Athelius reached the front as another thunderhawk roared in anticipation for its flight. He stood at attention in front of the sergeant and placed both hands behind him. The sergeant then surveyed their faces one by one, ensuring that those he called were indeed the men who were now standing in front of him. Satisfied, he turned to his left and started walking. The three started to follow but stop immediately when their attention was drawn to the opening of the the main doors to the hangar and the beats of a million metal boots.

Row upon row of perfect unison, a plethora of lines of unflinching discipline, a host of breathing weapons of humanity. Space Marines thundered into the hangar, their eyes hidden behind the green slit of their helmets that were fixed upon the banner that was being carried by their brother at the anterior of the army. They moved as one, like an organism, bent on glorifying the Emperor and his kingdom with but the movement of their metallic bodies as they approached the Thunderhawks that will carry them to the fleets above Calderis.

Their respected generals also walked with the discipline that is required to move with the armours that they bore. Clad from foot to toe in Sigilite Power Armour, they moved with precision and grace as they eliminated the distance with every step that they took. 

Their capes fluttered behind their armours with metal carvings and designs that bore the hues of gold and red. Only those who have fought for three thousand years are able wear these magnificent armours for they have been crafted in the extremest measures of perfection possible by the Magos of the Machine Cult, therefore, one can obviously theorize, that these armours, rival the Primarch Power Armours of the Legion Commanders themselves. 

Athelius held his breath as he transfixed his eyes upon the sea of crimson red; he was not the only one who did this. The three other converts shared the same reaction and so did the rest of the converts and neophytes that were present. His hearts beat furiously within his plated chest as he digested the scene before him, an Exercitus Army; an army of angels of death.

Such was the effect of the host before him that he didn't feel the sergeant standing at his side.

“Magnificent isn't it?” he asked Athelius without breaking his eyes from the gathered Exercitus.

“It is.” was the only words that Athelius could express.

“In little over a month, you will also wear those armours Athelius and marched with an army such as that.” the sergeant wave his hand across him.

“Are we converts that privileged sir?” he questioned his superior.

“Of course, you are the best of the best and such individuals must be given what is due to them.”

“I feel honored to be a convert sir.”

“Indeed you must, for seldom are those who have turned are granted with such privileges.” he said turning and beckoned the three “Come, your chambers await your presence.
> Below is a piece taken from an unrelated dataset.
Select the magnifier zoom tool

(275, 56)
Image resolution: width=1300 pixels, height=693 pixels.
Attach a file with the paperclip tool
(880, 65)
You must rest now because a months worth of tempering thirsts for you attention tomorrow.”

They heeded the sergeant and started walking but Athelius spared a glance at the host and saw a familiar figure sporting the same magnificent armour that entered the sparring arena.

Lanfreid Kaltos stood in front of the Exercitus in all his glory and authority. Although he didn't felt any sort of adoration for the legion commander earlier, seeing him in front of the immortal army stroke the fires determination within him. A steely drive that will see to it that he will become an Exercitus; a warrior well deserving of the Legion Commander's attention.

The hard metallic sounds of an opening ceramite door snapped Athelius into reality. He gazed in front and saw a corridor bustling with activity.

Scouts rushed past the leviathan shapes of their superiors, delivering messages of their respected captains. Servitors glided on caterpillar threads as they moved about, repairing and bringing crates of munitions from armoury to armoury. Space Marines thundered through, oblivious to their subordinates struggle as the scouts meticulously squirmed their way between their adamantium covered frames. 

The sergeant started and the four followed. Like the space marines, Athelius and the converts didn't have difficulty navigating their way through the throng of military personnel. They simply parted to let them pass unbidden because of their sheer size.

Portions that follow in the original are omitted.